[Saved entries]
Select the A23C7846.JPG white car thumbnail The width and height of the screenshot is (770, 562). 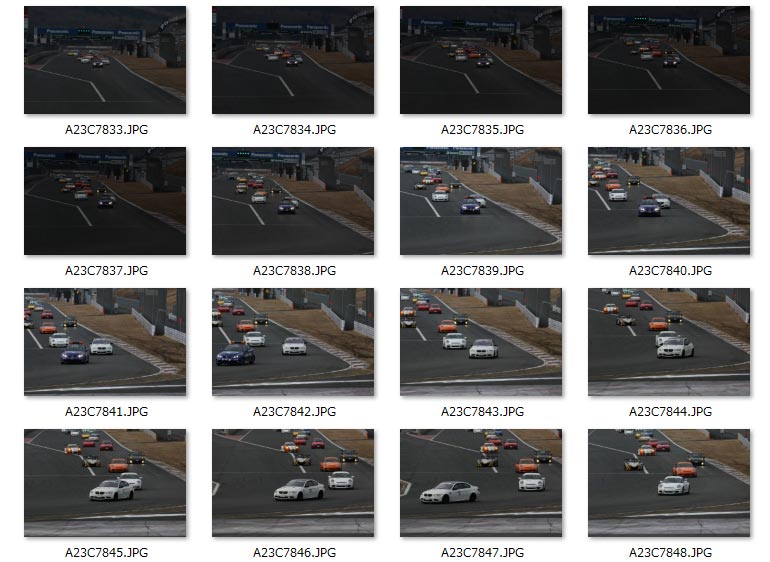pyautogui.click(x=293, y=483)
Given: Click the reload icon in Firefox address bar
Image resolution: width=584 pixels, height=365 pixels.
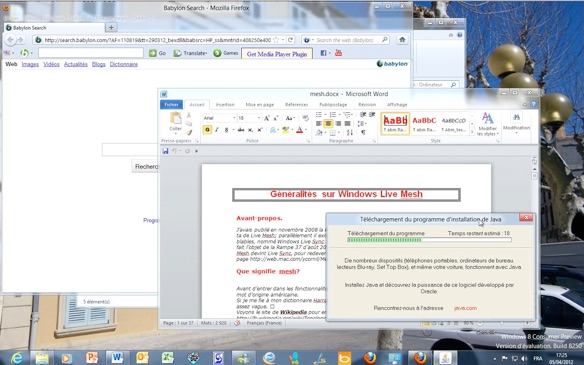Looking at the screenshot, I should point(291,39).
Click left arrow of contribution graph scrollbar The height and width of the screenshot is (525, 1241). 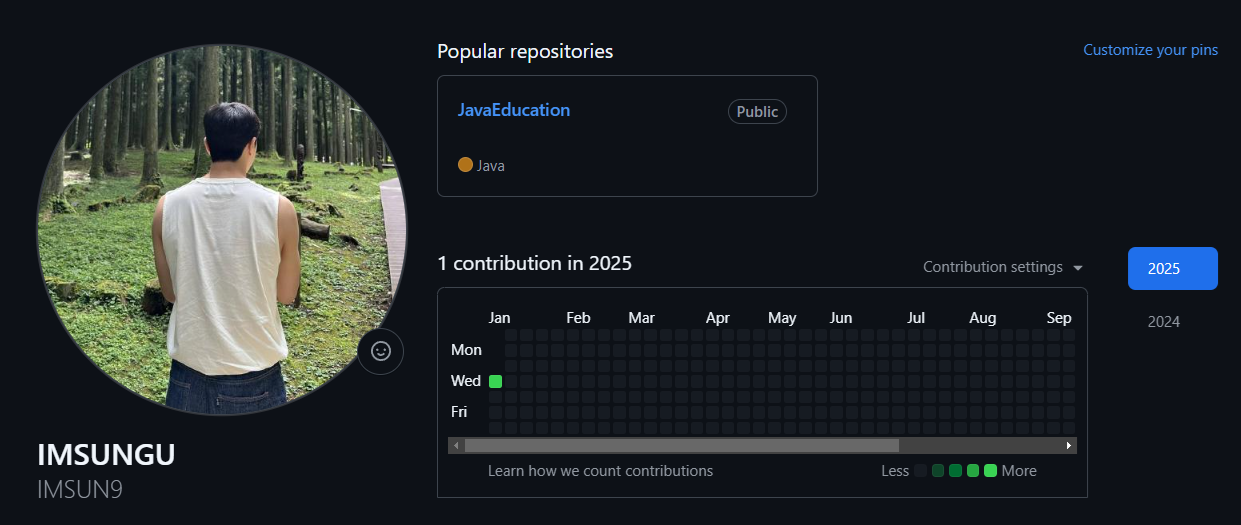click(x=456, y=446)
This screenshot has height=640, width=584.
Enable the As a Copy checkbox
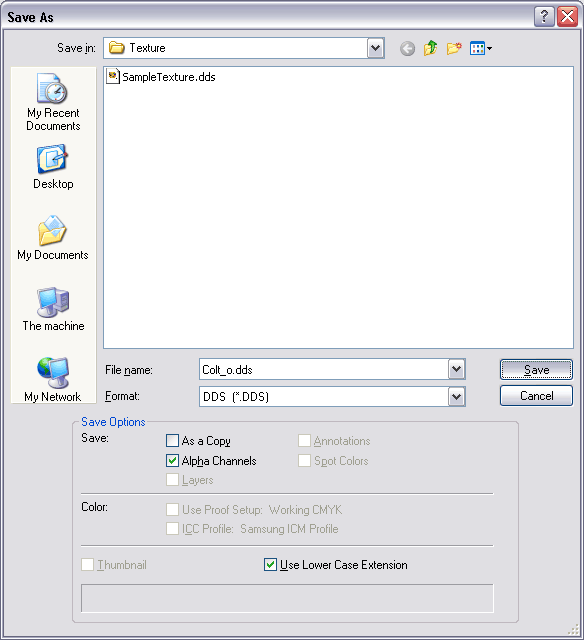coord(172,441)
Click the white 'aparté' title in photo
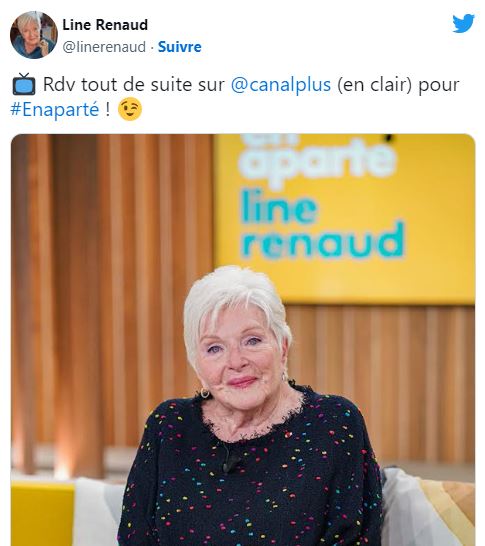 point(317,160)
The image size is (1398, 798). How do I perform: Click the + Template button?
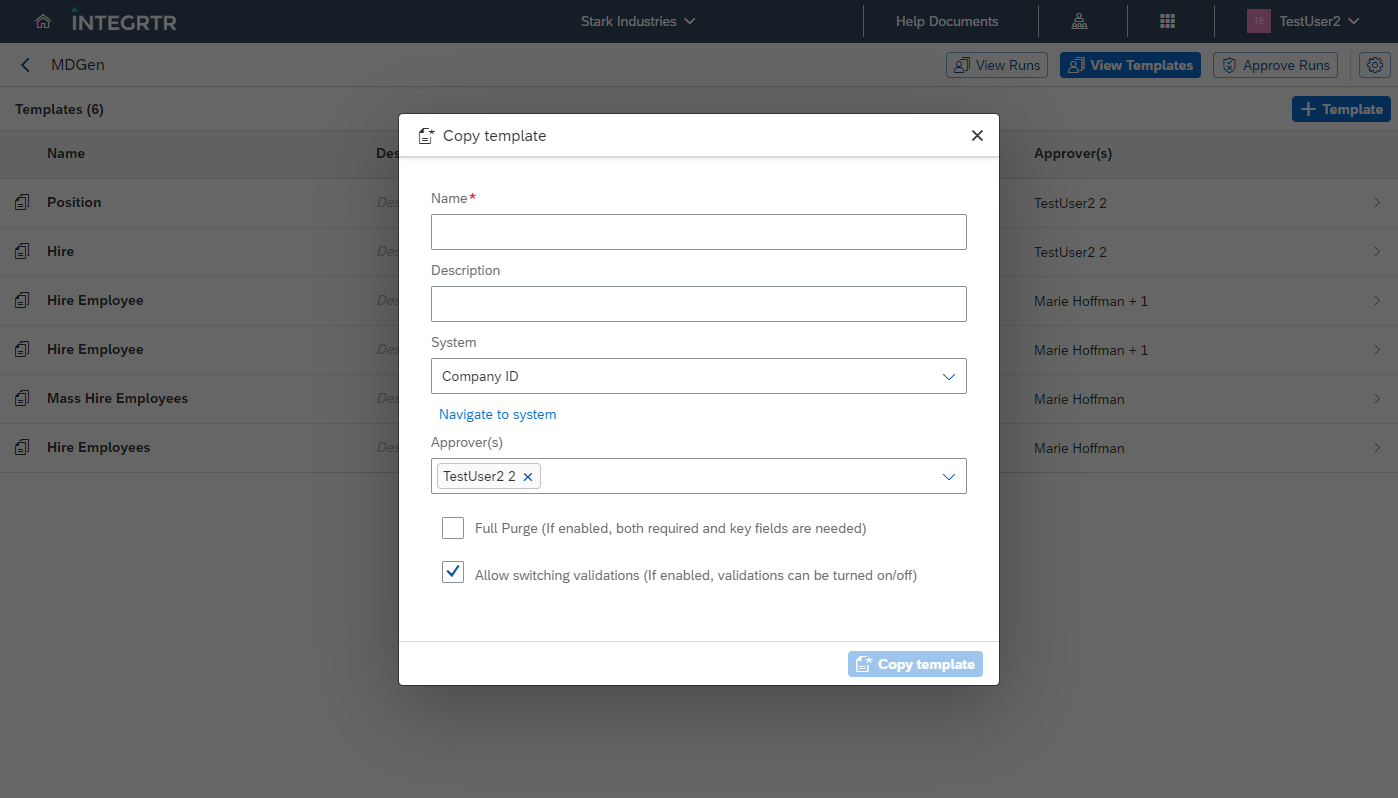tap(1341, 109)
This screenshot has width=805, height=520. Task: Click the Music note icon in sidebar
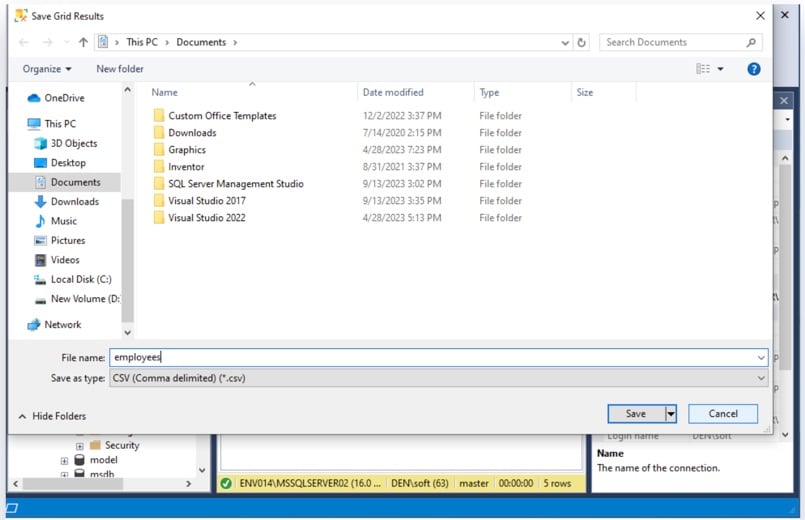tap(40, 221)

Directions
Write out word for word every line from the line with "Enable the As a Copy checkbox" through the final line of the records, both included, skipping the pictures.

Solution for this exercise
Enable the As a Copy checkbox
coord(172,441)
Click the white 'aparté' title in photo
 point(317,160)
The image size is (1398, 798). How do I perform: Click the + Template button?
tap(1341, 109)
This screenshot has width=805, height=520. Task: Click the Music note icon in sidebar
tap(40, 221)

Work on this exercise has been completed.